* [TASK STATEMENT] The records below hold a stretch from the line with "Image resolution: width=567" through the line with "This screenshot has height=454, width=742."; return exactly those lines, ends included, and nothing more.

* [Stored data]
.....

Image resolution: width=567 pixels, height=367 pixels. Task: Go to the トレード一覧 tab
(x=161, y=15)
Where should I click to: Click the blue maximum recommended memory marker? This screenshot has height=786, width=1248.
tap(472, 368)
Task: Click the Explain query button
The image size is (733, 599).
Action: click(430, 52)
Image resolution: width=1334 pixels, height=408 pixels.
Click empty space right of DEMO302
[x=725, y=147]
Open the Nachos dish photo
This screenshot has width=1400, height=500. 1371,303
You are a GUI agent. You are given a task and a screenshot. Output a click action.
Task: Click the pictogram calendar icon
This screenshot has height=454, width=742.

.....

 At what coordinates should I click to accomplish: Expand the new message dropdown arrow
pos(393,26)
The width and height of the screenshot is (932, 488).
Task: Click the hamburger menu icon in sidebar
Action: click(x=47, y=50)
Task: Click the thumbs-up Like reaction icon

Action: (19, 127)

.....

* [WRITTEN ANSWER]
Image resolution: width=567 pixels, height=367 pixels. Task: Go to the トレード一覧 tab
(x=161, y=15)
Where should I click to: Click the blue maximum recommended memory marker? This screenshot has height=786, width=1248.
tap(472, 368)
Task: Click the Explain query button
The image size is (733, 599).
Action: click(430, 52)
Image resolution: width=1334 pixels, height=408 pixels.
Click empty space right of DEMO302
[x=725, y=147]
Open the Nachos dish photo
This screenshot has width=1400, height=500. 1371,303
You are a GUI agent. You are given a task and a screenshot. Output a click action.
Task: Click the pictogram calendar icon
This screenshot has height=454, width=742.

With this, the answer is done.